| HN Mirror

GPUs are TERRIBLE at executing code with tons of branches.

Basically, GPUs execute instructions in lockstep groups of threads. Each group executes the same instruction at the same time. If there's a conditional, and only some of the threads in a group have a state that satisfies the condition, then the group is split and the paths are executed in serial rather than parallel. The threads following the "true" path execute while the threads that need to take the "false" path sit idle. Once the "true" threads complete, they sit idle while the "false" threads execute. Only once both threads complete do they reconverge and continue.

They're designed this way because it greatly simplifies the hardware.

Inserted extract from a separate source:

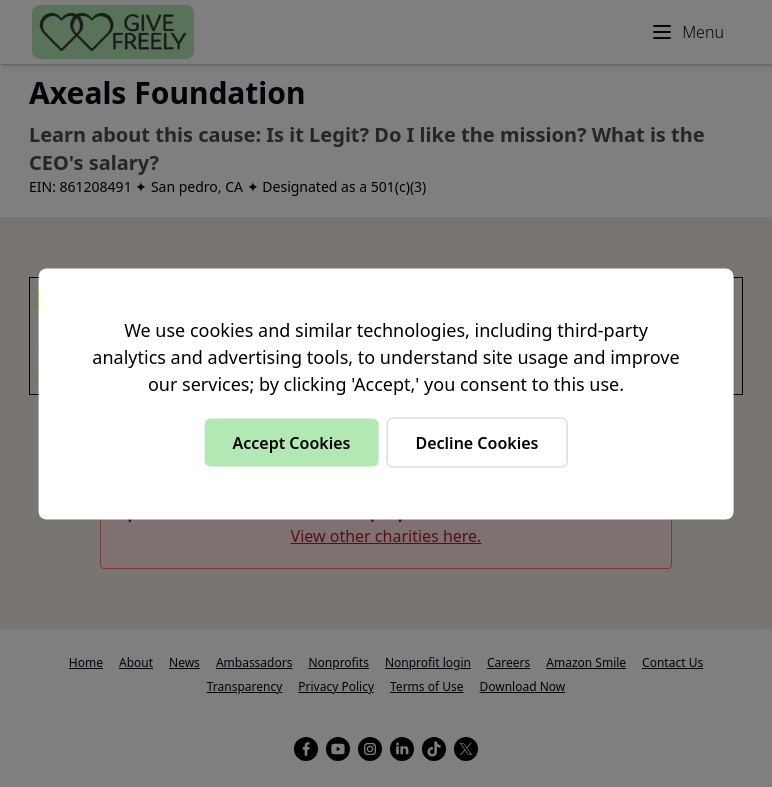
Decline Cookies (476, 442)
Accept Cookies (291, 442)
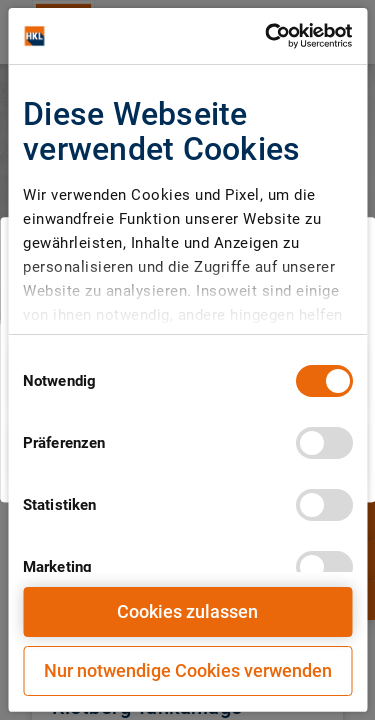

You don't need huge branch predictors or out-of-order execution engines, and it allows you to create a processor with thousands of cores (The RTX 5090 has over 24,000 CUDA cores!) without needing thousands of instruction decoders, which would be necessary to allow each core to do its own thing.

There ARE ways to work around this. For example, it can sometimes be faster to compute BOTH sides of a branch, but then merely apply the "if" on which result to select. Then, each thread would merely need to apply an assignment, so the stalls only last for an instruction or two.

Of course, it's worth noting that this non-optimal behavior is only an issue with divergent branches. If every thread decides the "if" is true, there's no performance penalty.